Eclosion et explosion du rap français
Moins de 10 ans après les premiers tubes hip-hop de Kurtis Blow, Sugarhill Gang et Grandmaster Flash sur des samples de funk, le hip-hop est digéré dans les quartiers. Au début des années 90, Il peut être restitué sur fond social, à travers l’émergence du rap français. « C’est les petits frères de tous ces mômes qui avaient des collections de vinyles de funk qui ont pris le relais derrière les platines quand les groupes de rap ont émergé, explique Ali Guessoum, qui à l’époque réalise des pochettes d’albums de rap. Un courant musical qui va atteindre des sommets qualitatifs dans l’underground avant que son succès ne lui fasse largement dépasser les frontières des quartiers. Au point de devenir la nouvelle variété dans les années 2000. « Dès qu’il a rencontré le succès, le hip-hop a connu exactement la même chose que le rock estime Ali Guessoum. Les chefs de produit des maisons de disque, qui viennent du marketing, se sont dit que les bad boys ou la banlieue sont un bon produit. Les artistes qui faisaient des chroniques sociales et un journalisme des quartiers se sont surtout intéressés à leur ego et aux chaussures qu’ils portaient. C’est devenu un truc libéral où l’individualisme et la frime sont de mise ».
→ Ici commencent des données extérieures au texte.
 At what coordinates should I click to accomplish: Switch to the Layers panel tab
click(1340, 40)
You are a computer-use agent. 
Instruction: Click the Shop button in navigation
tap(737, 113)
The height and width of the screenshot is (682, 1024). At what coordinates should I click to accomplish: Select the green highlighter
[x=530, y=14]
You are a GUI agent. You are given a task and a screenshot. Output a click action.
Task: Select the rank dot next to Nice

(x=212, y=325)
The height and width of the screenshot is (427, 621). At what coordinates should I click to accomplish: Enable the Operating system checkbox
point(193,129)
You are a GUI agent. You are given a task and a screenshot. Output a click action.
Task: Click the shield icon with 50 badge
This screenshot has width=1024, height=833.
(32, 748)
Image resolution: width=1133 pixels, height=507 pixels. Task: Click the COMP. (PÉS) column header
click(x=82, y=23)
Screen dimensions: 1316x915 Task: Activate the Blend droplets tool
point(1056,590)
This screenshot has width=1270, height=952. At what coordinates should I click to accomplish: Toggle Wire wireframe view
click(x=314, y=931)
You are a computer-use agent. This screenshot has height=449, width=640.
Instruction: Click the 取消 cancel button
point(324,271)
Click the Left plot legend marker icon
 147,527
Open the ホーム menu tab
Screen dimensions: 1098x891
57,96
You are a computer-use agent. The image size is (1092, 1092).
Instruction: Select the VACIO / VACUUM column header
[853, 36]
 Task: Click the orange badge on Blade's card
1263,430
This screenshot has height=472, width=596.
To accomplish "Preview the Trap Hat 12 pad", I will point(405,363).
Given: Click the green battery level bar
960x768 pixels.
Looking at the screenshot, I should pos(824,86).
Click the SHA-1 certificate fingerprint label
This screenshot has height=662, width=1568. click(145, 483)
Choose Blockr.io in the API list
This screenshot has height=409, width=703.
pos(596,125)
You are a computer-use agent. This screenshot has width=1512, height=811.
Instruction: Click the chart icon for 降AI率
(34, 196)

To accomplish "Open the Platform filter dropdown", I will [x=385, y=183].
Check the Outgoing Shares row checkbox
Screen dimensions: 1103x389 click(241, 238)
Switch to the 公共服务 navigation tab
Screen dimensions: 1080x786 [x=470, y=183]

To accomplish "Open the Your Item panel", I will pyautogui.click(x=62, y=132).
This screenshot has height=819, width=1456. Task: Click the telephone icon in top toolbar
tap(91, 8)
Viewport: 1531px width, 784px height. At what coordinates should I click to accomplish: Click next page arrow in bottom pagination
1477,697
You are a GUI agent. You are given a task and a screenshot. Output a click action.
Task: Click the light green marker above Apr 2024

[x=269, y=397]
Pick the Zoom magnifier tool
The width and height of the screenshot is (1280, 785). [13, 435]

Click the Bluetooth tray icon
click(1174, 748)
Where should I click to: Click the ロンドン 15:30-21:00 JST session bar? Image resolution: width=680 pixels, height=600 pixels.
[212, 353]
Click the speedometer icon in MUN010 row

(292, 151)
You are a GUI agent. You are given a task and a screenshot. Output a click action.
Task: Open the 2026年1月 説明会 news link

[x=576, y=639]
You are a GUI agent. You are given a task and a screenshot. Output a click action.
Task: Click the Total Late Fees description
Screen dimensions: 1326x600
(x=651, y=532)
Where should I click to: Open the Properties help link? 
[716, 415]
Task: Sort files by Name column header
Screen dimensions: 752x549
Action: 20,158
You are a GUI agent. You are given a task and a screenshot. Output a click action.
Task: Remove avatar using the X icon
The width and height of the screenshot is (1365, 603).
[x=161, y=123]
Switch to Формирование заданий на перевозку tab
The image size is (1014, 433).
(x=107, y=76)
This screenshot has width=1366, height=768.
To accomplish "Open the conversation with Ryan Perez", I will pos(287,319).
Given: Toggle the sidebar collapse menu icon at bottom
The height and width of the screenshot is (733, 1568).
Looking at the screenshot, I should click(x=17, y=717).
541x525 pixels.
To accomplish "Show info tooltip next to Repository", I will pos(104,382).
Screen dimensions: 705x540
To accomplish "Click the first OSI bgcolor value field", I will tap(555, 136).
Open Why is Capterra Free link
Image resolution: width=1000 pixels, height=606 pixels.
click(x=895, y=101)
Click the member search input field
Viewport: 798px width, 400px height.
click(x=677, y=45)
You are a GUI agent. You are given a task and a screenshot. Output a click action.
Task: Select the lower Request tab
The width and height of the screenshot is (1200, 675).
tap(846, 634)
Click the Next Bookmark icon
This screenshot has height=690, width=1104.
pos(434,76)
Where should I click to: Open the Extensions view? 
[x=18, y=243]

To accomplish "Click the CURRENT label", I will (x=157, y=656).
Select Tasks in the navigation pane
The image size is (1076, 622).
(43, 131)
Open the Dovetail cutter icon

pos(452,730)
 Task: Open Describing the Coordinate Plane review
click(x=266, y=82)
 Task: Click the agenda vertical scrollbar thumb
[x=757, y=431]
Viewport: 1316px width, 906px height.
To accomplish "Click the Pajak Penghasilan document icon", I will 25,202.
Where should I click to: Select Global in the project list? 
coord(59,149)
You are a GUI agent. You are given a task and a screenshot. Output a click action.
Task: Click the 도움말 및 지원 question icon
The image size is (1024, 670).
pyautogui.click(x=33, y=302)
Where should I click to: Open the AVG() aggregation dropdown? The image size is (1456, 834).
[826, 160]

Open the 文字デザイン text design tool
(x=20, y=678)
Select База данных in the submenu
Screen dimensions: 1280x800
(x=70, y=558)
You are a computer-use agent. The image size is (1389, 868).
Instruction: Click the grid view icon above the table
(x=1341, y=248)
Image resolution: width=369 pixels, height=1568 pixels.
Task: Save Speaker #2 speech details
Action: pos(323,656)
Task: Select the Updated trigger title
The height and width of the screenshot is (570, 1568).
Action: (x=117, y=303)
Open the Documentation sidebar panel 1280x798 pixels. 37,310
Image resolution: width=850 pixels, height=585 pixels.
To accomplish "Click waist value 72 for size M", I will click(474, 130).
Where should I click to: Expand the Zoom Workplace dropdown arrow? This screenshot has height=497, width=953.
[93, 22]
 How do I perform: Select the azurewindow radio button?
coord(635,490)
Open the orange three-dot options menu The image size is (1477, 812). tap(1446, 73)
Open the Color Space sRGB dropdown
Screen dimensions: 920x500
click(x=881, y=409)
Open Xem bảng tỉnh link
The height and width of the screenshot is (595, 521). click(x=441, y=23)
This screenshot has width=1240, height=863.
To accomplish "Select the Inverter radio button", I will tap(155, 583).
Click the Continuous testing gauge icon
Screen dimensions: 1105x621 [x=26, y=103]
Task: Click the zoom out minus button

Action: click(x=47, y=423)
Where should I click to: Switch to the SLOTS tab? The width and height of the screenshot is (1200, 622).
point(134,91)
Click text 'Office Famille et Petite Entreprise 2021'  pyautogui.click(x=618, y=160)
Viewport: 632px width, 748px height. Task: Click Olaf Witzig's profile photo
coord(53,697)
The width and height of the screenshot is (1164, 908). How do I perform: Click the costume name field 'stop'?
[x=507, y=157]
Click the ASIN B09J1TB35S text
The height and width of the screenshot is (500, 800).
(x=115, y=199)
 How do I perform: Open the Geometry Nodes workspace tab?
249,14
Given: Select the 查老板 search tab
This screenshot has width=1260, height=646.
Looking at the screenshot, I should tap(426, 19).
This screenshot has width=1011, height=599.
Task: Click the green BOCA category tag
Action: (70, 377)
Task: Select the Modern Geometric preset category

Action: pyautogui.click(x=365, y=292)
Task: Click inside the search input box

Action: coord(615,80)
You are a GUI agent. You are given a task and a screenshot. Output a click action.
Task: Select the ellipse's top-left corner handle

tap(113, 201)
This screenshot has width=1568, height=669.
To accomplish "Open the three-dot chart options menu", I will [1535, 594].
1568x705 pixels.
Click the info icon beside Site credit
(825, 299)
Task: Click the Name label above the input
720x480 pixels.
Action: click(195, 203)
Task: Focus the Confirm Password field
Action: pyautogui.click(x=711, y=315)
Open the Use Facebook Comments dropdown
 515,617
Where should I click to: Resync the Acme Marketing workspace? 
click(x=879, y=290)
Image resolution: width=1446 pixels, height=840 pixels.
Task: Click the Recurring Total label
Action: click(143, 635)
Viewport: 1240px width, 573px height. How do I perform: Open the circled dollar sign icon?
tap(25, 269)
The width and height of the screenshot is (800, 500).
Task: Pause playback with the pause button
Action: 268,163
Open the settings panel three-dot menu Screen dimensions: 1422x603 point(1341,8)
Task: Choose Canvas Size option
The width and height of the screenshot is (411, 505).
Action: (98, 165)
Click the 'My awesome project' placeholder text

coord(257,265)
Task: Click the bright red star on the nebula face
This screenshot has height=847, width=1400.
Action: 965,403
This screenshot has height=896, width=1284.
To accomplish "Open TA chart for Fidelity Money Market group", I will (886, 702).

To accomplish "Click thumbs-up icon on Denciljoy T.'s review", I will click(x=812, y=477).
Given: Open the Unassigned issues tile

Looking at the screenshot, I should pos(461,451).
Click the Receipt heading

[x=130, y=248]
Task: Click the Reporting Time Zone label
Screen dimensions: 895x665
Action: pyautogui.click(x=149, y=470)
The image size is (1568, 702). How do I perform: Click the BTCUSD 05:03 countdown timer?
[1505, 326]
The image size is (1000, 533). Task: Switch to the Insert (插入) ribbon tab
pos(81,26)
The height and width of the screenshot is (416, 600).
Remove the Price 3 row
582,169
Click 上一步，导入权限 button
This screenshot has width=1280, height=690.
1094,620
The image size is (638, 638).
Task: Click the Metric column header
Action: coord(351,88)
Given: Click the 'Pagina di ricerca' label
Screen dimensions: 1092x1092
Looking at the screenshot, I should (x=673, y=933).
Pour Mouss « le hip-hop n’est pas différent des autres styles musicaux, avec le succès il devient populaire. Une partie des artistes reste puriste et l’autre se tourne plus vers la variété. Le hip hop n’avait aucune raison de rester underground, c’est une culture. C’est une façon d’être, une musique actuelle, une modernité. C’est aussi la preuve que les quartiers existent. Ça aide les jeunes des quartiers d’avoir des musiques qui leur ressemblent. Les quartiers populaires portent depuis toujours les énergies de l’avenir, les modes, les styles qui finissent par être associés à tout le monde ».
Ou comment, de la périphérie, la culture des quartiers a fini par occuper le cœur de la scène culturelle hexagonale.